La responsabilité historique des sociétés occidentales dans la colonisation, ajoutée à la perméabilité au racisme et aux discriminations, peut expliquer l’atonie, voire le consentement tacite à un conflit lui-même largement déterminé par une logique de domination.

Justifier le pire

Les formes prises par les colonialismes dans l’Histoire diffèrent, certes, d’une expérience à l’autre. Et plaquer le cas israélien sur les précédents européens ne permet ni de comprendre le présent, ni de préparer l’avenir, puisque la seule issue politique qui vaille est d’inventer un cadre permettant aux deux peuples de cohabiter.

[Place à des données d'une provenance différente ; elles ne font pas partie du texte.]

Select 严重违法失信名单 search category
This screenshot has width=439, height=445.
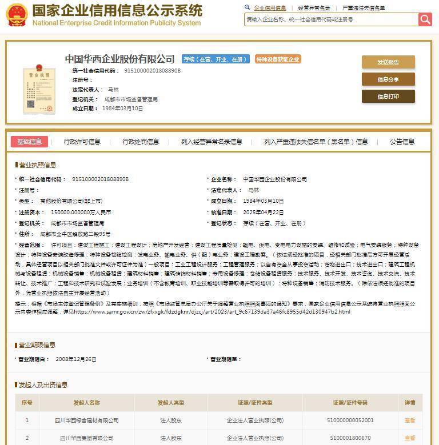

Il n’en reste pas moins qu’Israël, dont la création a paradoxalement constitué une injustice envers les Palestiniens et les Palestiniennes pour en réparer une autre, née de l’horreur des camps nazis, est un État colonial dont la communauté internationale dénonce en vain la politique d’occupation et d’expropriation depuis 1967. À cette époque, on comptait moins d’une dizaine d’implantations illégales en Cisjordanie ; elles sont au nombre de 145 aujourd’hui, toutes contraires au droit international, comme l’étaient celles de Gaza démantelées en 2005.

L’accession au pouvoir de la droite nationaliste et de l’extrême droite messianique n’a fait qu’accélérer le processus. En adoptant, le 19 juillet 2018, une loi fondamentale définissant Israël comme le « foyer national du peuple juif », l’État a acté en son sein la discrimination des minorités arabe et druze et rompu avec la déclaration d’indépendance de 1948, selon laquelle le pays se devait d’assurer « une complète égalité de droits sociaux et politiques à tous ses citoyens, sans distinction de croyance, de race ou de sexe ».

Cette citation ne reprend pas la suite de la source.